Bitcoin, that marquee name in cryptocurrency, has seen its price swell by roughly that 60 percent number through the last few weeks, to about $8,000. In fact, notes Fortune, the move has been tied to the longest winning streak seen in six years.
Bitcoin got a huge jump on Monday (May 13), up 25 percent on the day, though there was no news specific to the cryptocurrency. The recent market cap at $250 billion has not been seen since August of 2018. The financial news site said that speculation on what’s behind the buoyancy has focused in part on possible short squeezes, or the fact that amid geopolitical tensions, people have crowded into alternative asset classes.
According to one note penned for investors by Craig Erlam, senior market analyst at Oanda Corp., “there’s been no shortage of explanations for the recent spike, some more ludicrous than others, and none that are nearly significant enough to match the size of the leap we’ve seen.”

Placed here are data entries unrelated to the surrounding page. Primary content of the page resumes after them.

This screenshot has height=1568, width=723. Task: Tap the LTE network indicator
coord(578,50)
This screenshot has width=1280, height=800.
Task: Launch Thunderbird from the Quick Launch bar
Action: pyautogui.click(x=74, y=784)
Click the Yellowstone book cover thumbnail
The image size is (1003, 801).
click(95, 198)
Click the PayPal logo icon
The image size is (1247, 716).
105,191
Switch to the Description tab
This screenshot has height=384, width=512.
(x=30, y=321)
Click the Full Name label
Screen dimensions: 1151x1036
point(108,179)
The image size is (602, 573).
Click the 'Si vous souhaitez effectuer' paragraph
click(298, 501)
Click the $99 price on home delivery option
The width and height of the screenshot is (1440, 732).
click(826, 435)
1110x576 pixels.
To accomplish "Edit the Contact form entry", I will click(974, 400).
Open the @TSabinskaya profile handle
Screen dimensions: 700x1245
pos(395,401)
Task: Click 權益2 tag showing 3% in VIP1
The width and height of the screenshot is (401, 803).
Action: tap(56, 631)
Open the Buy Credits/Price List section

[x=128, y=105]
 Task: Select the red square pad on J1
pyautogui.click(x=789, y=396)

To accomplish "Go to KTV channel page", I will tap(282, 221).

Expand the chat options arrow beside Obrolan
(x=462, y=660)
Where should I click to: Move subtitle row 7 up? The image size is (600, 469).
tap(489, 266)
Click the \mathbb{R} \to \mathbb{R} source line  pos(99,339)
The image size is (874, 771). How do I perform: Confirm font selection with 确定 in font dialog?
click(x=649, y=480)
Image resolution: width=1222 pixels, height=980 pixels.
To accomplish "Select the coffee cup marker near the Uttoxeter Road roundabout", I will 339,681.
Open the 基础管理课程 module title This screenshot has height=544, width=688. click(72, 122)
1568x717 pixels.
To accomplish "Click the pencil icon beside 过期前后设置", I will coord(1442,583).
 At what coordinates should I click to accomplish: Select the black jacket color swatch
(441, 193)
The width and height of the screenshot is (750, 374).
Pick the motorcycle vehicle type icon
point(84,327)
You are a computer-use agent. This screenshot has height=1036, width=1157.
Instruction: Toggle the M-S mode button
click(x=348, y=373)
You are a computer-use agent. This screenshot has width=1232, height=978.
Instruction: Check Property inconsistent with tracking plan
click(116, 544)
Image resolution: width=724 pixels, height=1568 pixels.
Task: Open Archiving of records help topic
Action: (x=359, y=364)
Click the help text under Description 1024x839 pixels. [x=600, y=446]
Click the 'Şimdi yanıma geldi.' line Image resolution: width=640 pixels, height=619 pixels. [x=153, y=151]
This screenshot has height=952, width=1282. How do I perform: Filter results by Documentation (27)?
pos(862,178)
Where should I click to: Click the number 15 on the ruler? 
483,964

The move this time around is reminiscent of the one that drove bitcoin to its all-time high of nearly $20,000 in 2017.
Separately, might there be at least some fundamentals at play? A few theories were illuminated in a note from Alyse Killeen, partner at StillMark, an investment advisory firm, who said “anticipation of the upcoming supply shock [of new BTC introduced via mining] may be creating upward pressure on the price of bitcoin.”
As Killeen explained, bitcoin is introduced to the market when the crypto’s protocol rewards miners who validate blockchain transactions. As that happens, miners get 12.5 bitcoin upon validating transactions and adding blocks to the chain that makes up blockchain. That tally will be halved a year from now, which means the rewards will then be 6.25 bitcoin, and that will have a dampening effect on the supply – which could push prices higher. The analyst also noted that bitcoin is a bit more accessible through Cash and Robinhood apps, and some trading can be done through bitcoin contracts.
Though the use cases have expanded, they have been well-known – and, we assume, so has the “halving” event as described above. True, the geopolitical volatility may crowd speculators into holdings that are not stocks and not bonds, but the U.S. thus far has been a bit of an undecided frontier for cryptos (amid an uncertain regulatory climate), and China has been less than sanguine on cryptos or crypto trading (perhaps the bitcoin surge is a way to move capital from that country?). Against that backdrop, we can only assume this is the work of a few large traders (per commentary from sites such as dailyhodl.com) that are known as whales, and does not have the makings of a retail investor-driven rally that has legs.